Published June 19, 2017 by rmpixie

The Only Child by Andrew Pyper (Simon & Schuster, 2017)

 

Canadian horror author Andrew Pyper has his finger on the pulse of the family. His previous works cover a father looking for his child in the best-selling The Demonologist to a twin haunted by his sister in The Damned, and now, another family dynamic in The Only Child. With his dark approach to family and psychology, he brings us to world where literature, personal demons and reality collide.

Lily Dominick is a forensic psychiatrist who is brilliant at what she does because it’s all she does. Throwing herself into her work with the criminally insane, she is driven and stoic-the result of a tragic family and personal history. Her usual day at the forensic psychiatric center is changed when she is alerted to a patient who has committed a violent crime and awaits her assessment. This patient, known only as client 46874-A, reveals to her that not only did he know her dead mother, but he is also her father. This is alarming to Lily since her mother fell to a violent death, the details of which escaped her for years as well as no memory of her absent father. When this strange patient escapes and starts to pick off people in Lily’s life, she embarks on a global journey where she finds out more about this mysterious man we come to know as Michael and his outrageous claims to be the inspiration for classic horror writers and their creations. Compelled by this menace she tries to stay ahead of his terrifying abilities while seeking the truth about his connection to her, and stop his mad killing spree.

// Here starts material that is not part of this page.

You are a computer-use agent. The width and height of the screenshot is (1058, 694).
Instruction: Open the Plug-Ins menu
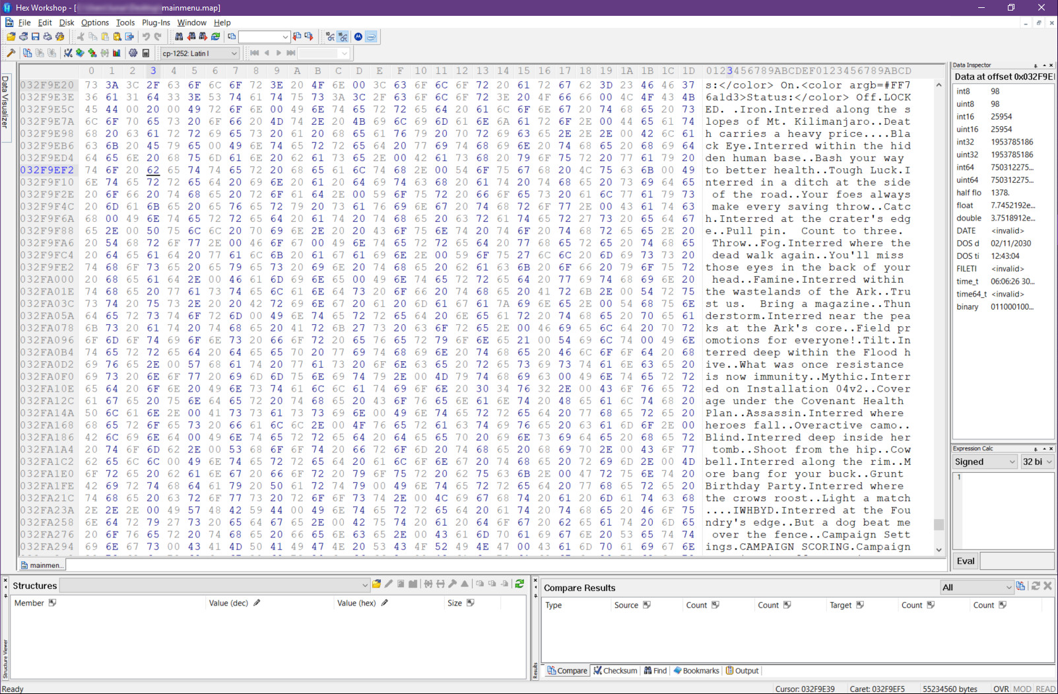pyautogui.click(x=156, y=22)
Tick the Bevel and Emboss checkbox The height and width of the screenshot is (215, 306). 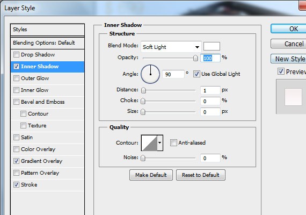click(17, 102)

Pyper has created an interesting mythology with the character of Michael. He is a combination of Frankenstein, Dr. Jekyll and Mr. Hyde, and Dracula, with a demonic element that overrides the romantic aspect of these tortured monsters. It’s certainly a different approach to appreciating the classics. He reminded me of the HBO series Penny Dreadful, but with a modern twist, especially with the steam punk inspired accoutrements that Michael uses to drain his prey of blood. He’s a character you at times sympathize with as he recounts battles with his evil nature, but his ultimate arrogance becomes his worst burden. Snippets of his journals are fascinating and I had hopes that his back story would play more center stage, but that was left to our main character, Lily.

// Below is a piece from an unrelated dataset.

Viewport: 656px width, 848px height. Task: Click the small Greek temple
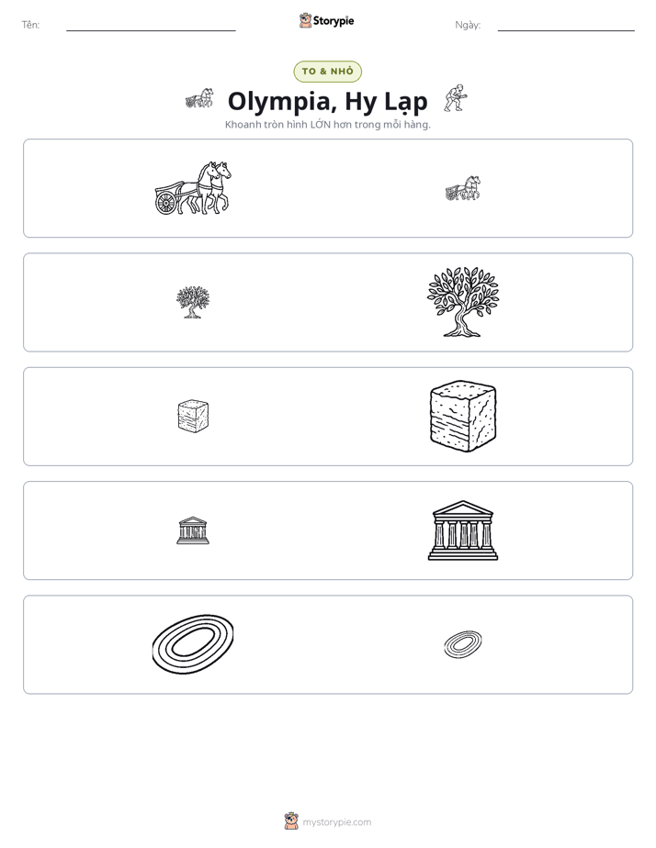point(193,530)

Lily’s is independent and strong which I enjoyed about her, but she was also my least favourite of Pyper’s characters. Her judgement was questionable and her sexual impulses were at times unwarranted and hollow in most situations, especially as she envisaged having sex with almost all the men she met, including Michael. This was a little surprising as Pyper’s female characters have been more well-rounded in the past. I’m not sure if it was his intention to show Michael’s supernatural power over her, or some sort of sexual dysfunction, or to show her sexual freedom as a modern woman, but I can’t imagine sexual encounters would be on the mind of a woman running for her life. He did however, succeed with her emotional turmoil, her memories of her mother’s death and her coping mechanism of being a workaholic. Between Michael and Lily, you may find yourself hoping the monster prevails instead of his prey since sadly, he is far more interesting.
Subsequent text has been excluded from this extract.